TASK » In the material below, the lines from the one containing "Viewport: 1153px width, 750px height." through the one containing "Task: Click the MB avatar circle" are to be given again exactly, ends included, and no others.

DATASET EXTRACT »

=== Section Start ===

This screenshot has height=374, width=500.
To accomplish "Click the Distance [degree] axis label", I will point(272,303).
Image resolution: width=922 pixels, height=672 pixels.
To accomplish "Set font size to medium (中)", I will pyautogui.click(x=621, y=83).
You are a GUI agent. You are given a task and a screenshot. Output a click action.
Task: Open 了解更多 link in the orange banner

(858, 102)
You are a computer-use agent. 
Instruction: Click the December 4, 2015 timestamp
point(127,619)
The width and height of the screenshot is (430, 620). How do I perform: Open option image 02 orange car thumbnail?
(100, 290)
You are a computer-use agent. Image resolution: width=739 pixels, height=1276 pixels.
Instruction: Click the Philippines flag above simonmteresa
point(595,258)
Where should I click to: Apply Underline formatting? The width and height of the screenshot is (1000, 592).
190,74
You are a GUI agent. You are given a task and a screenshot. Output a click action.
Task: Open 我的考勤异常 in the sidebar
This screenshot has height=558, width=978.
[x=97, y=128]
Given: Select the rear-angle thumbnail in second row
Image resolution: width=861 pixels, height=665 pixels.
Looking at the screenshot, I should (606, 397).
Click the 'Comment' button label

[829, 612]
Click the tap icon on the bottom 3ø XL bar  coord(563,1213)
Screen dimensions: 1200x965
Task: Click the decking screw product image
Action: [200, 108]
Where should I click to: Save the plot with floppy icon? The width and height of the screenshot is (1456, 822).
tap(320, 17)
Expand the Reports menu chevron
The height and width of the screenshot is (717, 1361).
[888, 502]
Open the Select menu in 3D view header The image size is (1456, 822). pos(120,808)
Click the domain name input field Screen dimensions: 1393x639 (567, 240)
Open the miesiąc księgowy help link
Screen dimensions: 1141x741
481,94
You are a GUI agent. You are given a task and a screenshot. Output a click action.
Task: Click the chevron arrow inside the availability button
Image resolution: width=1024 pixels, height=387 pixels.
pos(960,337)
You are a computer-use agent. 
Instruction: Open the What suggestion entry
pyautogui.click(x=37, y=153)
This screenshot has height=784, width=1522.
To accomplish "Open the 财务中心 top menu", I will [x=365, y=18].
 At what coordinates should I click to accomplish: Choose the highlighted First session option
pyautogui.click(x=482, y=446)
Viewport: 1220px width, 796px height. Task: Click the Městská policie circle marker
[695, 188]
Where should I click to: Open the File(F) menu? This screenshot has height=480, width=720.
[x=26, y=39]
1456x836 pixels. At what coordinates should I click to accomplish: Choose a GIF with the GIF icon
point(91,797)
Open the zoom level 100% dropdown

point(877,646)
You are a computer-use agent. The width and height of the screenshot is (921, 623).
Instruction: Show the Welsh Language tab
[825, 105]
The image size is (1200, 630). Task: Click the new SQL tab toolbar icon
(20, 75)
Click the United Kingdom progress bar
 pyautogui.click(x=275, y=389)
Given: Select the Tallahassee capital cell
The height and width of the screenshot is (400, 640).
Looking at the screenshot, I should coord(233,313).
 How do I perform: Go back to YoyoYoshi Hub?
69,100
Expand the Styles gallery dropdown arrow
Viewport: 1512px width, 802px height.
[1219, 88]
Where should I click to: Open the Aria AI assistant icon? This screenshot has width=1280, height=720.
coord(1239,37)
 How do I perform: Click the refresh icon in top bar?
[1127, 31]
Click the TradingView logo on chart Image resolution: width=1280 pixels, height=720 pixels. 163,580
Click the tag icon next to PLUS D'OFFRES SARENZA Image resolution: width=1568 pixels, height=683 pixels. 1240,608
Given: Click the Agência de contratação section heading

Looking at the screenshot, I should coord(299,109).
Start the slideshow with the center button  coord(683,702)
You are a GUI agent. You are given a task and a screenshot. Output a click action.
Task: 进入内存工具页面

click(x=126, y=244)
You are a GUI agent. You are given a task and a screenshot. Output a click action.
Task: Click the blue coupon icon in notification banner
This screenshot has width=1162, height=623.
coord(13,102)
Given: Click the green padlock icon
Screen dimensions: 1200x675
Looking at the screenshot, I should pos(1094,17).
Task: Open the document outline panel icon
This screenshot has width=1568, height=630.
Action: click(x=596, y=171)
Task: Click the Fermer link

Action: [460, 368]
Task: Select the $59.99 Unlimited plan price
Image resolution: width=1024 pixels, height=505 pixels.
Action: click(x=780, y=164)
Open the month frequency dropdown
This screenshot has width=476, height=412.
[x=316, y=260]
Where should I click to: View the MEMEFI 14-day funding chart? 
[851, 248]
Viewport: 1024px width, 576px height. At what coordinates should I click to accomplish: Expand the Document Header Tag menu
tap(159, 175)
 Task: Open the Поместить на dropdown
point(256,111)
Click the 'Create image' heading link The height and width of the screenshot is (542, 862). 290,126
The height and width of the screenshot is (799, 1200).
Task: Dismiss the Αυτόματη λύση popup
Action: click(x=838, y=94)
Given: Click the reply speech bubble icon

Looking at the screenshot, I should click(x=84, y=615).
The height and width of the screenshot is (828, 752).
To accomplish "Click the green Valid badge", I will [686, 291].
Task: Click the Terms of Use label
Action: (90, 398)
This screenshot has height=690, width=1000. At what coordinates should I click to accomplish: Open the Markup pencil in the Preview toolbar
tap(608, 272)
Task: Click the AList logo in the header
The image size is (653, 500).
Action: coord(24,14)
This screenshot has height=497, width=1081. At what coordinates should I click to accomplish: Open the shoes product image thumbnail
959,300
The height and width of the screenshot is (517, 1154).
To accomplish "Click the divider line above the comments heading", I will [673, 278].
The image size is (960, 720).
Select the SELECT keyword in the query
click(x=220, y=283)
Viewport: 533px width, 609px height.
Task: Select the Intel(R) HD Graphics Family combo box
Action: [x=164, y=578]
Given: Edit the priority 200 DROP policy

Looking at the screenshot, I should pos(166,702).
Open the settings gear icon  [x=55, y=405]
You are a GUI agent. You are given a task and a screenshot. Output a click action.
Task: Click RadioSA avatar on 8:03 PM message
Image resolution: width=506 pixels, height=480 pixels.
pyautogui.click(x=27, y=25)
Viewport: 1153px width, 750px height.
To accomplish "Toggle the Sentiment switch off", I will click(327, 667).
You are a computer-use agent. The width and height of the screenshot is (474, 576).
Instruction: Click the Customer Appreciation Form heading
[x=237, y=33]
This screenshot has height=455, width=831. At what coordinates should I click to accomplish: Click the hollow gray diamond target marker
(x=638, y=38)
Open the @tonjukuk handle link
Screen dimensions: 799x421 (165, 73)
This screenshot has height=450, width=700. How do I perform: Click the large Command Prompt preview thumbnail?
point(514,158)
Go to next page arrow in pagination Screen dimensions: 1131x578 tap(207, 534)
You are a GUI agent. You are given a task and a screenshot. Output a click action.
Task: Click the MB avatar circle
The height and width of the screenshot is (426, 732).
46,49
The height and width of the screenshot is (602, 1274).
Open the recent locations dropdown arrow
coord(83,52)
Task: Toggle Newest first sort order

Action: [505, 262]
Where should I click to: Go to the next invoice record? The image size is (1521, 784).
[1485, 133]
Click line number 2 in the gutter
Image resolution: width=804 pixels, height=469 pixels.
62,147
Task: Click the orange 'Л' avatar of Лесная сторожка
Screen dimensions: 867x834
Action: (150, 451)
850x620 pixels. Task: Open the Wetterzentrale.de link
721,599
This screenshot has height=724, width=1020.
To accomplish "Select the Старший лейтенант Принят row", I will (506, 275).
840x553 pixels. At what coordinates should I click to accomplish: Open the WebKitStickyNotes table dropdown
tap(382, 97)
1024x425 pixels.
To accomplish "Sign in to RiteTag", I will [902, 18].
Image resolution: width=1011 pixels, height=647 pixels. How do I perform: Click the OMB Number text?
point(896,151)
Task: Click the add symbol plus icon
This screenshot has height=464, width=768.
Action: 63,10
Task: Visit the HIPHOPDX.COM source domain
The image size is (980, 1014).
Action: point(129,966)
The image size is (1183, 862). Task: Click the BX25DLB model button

=== Section End ===

RESULT OF THE TASK »
Viewport: 1153px width, 750px height.
To accomplish "Toggle the Sentiment switch off", I will click(327, 667).
You are a computer-use agent. The width and height of the screenshot is (474, 576).
Instruction: Click the Customer Appreciation Form heading
[x=237, y=33]
This screenshot has height=455, width=831. At what coordinates should I click to accomplish: Click the hollow gray diamond target marker
(x=638, y=38)
Open the @tonjukuk handle link
Screen dimensions: 799x421 (165, 73)
This screenshot has height=450, width=700. How do I perform: Click the large Command Prompt preview thumbnail?
point(514,158)
Go to next page arrow in pagination Screen dimensions: 1131x578 tap(207, 534)
You are a GUI agent. You are given a task and a screenshot. Output a click action.
Task: Click the MB avatar circle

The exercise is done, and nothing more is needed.